◆ **Dataset entries**:
# # # # # # #

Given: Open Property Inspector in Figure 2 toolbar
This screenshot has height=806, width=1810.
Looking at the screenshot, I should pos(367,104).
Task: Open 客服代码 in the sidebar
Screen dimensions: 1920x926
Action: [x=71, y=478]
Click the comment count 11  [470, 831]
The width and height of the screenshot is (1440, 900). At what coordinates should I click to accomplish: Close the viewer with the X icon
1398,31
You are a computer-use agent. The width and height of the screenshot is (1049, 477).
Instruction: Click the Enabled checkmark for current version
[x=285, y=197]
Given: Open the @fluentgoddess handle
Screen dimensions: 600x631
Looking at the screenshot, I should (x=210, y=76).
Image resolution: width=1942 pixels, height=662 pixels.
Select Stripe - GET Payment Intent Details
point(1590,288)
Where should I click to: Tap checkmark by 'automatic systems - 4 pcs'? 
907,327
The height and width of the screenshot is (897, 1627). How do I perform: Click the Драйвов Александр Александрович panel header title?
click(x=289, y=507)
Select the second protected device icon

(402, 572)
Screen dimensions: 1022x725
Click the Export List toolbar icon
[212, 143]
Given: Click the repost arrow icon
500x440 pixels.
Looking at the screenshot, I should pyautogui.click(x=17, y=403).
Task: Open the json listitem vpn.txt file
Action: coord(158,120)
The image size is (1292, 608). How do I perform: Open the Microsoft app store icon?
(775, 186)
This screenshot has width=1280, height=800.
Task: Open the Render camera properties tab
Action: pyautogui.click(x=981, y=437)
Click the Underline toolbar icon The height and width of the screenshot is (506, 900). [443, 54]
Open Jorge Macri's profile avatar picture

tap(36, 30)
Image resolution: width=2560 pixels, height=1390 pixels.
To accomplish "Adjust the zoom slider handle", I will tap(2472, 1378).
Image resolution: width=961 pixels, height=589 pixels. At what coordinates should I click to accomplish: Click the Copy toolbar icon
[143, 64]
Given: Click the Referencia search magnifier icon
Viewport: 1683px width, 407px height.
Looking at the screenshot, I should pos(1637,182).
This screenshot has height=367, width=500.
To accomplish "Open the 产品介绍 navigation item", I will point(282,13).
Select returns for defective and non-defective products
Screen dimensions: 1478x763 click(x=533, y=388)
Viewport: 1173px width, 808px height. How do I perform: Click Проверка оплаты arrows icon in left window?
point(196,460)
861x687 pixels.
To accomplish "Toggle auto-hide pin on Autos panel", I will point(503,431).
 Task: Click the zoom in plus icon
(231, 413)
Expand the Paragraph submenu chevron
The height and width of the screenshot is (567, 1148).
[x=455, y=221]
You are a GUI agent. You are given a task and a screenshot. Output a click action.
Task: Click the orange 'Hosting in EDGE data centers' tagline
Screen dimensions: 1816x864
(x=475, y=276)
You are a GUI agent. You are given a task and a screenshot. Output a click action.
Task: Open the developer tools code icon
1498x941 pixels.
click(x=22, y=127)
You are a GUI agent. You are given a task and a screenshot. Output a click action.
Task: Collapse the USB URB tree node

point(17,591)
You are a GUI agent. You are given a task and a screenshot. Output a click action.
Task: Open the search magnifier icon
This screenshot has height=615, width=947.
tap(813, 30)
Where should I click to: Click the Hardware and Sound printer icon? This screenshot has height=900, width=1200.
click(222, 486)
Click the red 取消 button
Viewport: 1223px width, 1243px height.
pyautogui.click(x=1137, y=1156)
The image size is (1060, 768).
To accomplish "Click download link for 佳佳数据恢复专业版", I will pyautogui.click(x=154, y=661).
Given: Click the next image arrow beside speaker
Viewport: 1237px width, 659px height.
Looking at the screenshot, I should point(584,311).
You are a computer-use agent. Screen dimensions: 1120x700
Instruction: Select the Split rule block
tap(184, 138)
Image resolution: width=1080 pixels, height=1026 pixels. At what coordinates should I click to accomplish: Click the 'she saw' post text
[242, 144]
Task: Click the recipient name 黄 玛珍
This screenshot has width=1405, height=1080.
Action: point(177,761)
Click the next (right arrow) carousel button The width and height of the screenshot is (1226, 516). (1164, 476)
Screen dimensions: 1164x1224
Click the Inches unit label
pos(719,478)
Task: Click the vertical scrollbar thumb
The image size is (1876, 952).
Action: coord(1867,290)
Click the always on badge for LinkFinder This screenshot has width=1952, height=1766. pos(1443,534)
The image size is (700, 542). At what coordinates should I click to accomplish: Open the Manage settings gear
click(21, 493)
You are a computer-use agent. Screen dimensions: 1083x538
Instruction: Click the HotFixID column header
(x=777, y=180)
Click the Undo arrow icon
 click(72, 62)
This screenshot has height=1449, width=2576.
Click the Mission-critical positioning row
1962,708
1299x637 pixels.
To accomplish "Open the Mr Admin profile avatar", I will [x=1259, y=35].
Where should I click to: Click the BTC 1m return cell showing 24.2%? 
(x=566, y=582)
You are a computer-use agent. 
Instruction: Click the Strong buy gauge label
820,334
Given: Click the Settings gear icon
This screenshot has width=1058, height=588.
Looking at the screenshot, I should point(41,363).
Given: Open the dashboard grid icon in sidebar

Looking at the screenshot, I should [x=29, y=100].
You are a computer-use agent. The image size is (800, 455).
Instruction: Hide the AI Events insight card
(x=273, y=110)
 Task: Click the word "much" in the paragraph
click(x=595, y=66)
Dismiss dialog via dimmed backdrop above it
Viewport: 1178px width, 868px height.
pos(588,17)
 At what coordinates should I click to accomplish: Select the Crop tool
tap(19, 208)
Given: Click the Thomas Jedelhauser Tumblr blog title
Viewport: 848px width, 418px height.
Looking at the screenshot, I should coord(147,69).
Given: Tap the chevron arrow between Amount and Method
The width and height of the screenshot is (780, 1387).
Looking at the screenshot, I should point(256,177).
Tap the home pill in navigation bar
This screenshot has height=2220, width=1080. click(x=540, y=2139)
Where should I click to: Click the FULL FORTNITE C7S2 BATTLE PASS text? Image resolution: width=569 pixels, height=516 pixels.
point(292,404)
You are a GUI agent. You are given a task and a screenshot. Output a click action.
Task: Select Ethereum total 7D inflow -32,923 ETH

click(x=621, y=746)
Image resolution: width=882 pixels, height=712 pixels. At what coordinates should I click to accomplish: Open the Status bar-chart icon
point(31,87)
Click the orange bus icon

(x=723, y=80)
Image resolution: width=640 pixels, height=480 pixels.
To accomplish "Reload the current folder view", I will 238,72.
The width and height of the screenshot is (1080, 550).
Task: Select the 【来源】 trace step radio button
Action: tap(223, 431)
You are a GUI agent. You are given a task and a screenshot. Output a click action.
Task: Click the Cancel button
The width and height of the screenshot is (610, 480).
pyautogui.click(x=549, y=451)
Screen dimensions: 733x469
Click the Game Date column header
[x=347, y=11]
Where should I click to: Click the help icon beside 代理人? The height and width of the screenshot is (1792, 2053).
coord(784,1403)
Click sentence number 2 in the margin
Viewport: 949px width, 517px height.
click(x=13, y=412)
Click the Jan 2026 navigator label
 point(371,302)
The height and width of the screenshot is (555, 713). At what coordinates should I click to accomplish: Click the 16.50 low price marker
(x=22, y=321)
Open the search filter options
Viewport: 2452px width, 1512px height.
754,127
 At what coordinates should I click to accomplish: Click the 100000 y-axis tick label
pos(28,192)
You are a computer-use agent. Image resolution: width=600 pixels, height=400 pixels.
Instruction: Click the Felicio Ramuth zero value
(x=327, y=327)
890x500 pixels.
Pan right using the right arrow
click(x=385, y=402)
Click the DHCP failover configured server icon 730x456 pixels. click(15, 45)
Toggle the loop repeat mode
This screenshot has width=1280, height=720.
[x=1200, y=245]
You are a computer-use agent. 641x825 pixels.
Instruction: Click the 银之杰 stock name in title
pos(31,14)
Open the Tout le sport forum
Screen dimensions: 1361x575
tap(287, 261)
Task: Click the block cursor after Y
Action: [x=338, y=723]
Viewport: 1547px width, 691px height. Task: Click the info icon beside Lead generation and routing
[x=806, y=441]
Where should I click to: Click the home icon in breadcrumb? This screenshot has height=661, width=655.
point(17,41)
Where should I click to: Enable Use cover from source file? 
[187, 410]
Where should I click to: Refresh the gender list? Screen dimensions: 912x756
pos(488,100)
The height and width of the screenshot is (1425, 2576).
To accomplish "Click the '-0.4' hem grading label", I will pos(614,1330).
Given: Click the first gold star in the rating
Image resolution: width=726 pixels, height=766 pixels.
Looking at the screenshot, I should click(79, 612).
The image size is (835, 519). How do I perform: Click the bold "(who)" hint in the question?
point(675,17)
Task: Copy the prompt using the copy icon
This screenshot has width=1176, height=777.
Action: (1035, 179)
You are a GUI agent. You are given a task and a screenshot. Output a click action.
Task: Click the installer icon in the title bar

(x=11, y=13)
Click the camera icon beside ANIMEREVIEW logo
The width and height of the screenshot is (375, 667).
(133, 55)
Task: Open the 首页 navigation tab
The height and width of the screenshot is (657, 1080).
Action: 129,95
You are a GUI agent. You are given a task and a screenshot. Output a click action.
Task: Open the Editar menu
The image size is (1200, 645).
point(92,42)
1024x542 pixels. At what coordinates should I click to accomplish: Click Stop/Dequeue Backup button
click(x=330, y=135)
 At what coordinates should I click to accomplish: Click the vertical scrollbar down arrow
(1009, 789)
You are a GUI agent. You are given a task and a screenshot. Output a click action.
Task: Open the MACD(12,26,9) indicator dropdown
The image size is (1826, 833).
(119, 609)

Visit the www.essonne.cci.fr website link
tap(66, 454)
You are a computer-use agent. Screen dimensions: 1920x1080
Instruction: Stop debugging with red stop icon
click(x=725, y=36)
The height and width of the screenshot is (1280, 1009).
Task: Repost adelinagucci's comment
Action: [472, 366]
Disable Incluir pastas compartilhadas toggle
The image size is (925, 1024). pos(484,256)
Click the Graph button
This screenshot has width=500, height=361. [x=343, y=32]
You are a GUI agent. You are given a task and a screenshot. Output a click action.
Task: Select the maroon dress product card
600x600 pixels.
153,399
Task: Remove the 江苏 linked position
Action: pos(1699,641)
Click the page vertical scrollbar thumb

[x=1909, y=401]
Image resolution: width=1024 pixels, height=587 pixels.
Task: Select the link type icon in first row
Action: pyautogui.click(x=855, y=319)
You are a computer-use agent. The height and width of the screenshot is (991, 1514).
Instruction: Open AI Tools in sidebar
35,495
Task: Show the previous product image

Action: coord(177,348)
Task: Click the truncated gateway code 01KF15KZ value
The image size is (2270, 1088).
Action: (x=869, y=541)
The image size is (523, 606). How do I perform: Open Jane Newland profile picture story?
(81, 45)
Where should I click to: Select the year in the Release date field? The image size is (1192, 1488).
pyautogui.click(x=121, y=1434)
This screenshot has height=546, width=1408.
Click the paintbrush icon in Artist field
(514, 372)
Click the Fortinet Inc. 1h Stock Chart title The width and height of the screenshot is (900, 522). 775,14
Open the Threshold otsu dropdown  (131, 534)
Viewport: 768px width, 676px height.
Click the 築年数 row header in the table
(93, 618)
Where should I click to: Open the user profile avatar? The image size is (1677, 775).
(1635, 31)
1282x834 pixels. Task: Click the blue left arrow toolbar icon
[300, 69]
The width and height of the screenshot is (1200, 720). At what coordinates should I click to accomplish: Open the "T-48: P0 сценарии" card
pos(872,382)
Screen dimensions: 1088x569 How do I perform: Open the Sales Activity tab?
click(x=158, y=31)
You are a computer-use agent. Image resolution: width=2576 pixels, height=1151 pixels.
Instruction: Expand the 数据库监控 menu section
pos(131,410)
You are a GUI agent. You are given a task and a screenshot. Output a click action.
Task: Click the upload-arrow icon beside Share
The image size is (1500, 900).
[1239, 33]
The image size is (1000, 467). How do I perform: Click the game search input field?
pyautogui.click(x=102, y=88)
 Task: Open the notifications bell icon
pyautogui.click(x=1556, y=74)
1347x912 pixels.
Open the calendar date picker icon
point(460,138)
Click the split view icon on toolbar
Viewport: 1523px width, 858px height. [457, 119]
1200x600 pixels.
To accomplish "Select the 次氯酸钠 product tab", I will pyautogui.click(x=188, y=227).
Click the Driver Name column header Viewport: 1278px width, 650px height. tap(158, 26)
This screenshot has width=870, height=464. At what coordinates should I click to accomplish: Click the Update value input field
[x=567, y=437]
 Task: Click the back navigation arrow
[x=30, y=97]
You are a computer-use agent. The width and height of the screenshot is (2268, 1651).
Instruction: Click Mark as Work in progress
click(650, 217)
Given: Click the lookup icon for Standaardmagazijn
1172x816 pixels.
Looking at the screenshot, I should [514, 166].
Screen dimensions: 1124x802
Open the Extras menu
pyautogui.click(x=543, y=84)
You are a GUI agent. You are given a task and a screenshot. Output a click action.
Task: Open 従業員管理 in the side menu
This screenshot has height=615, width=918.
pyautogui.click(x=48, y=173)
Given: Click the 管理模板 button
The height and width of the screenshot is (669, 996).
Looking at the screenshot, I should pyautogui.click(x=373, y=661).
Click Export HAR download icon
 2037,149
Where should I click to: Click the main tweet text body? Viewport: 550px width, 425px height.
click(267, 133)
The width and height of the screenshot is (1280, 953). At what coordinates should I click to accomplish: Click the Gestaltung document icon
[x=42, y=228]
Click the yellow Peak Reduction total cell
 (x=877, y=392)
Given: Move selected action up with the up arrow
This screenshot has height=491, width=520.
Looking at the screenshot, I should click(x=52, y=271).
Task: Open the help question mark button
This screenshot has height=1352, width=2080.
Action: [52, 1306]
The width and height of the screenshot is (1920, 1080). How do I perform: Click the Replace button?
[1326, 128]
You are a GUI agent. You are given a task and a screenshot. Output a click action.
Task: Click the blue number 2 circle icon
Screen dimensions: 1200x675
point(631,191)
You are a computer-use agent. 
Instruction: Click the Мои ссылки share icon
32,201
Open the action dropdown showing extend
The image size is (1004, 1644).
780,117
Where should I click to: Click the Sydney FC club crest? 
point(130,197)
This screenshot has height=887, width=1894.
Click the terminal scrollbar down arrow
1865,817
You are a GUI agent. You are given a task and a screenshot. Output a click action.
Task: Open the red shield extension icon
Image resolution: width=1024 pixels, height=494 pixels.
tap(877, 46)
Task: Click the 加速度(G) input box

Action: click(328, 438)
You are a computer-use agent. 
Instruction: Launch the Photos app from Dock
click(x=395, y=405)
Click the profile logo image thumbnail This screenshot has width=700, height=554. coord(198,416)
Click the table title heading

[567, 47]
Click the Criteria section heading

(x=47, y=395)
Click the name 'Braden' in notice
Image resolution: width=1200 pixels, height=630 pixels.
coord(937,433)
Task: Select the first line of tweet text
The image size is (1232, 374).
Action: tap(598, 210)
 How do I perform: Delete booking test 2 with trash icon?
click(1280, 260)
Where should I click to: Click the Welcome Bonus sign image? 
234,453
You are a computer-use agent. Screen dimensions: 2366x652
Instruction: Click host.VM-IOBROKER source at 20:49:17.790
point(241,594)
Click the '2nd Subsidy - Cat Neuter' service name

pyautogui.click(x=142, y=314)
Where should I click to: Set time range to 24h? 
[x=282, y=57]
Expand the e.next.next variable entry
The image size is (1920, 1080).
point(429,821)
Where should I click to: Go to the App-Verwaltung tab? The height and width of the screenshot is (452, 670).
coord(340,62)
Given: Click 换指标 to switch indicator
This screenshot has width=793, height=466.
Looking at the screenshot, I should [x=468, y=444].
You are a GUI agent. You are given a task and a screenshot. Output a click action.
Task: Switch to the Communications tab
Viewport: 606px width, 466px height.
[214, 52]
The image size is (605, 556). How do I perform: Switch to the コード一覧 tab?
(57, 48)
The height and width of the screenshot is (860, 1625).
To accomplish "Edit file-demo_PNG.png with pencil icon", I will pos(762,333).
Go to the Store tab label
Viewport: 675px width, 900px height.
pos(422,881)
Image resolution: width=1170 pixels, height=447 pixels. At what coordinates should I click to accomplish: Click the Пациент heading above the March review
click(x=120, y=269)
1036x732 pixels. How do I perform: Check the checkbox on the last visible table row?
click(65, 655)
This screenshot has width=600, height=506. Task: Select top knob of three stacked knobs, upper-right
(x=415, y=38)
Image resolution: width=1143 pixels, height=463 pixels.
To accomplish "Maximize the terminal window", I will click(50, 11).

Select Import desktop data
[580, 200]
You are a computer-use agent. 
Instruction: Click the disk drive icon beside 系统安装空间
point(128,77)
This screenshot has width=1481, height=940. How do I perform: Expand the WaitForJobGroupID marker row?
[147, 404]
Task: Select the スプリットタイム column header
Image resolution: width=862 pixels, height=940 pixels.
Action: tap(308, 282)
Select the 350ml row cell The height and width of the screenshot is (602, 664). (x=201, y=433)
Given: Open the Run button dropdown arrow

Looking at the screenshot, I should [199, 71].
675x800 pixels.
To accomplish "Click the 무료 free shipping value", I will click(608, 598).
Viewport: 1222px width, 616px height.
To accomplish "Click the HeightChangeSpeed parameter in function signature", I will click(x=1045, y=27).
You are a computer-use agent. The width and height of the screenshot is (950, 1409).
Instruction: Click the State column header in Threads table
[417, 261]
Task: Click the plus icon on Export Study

# # # # # # #

◆ **Directive**:
Return every line of the data above that contains the word "scrollbar".

◆ **Solution to this problem**:
Task: Click the vertical scrollbar thumb
 At what coordinates should I click to accomplish: Click the vertical scrollbar down arrow
Click the page vertical scrollbar thumb
Click the terminal scrollbar down arrow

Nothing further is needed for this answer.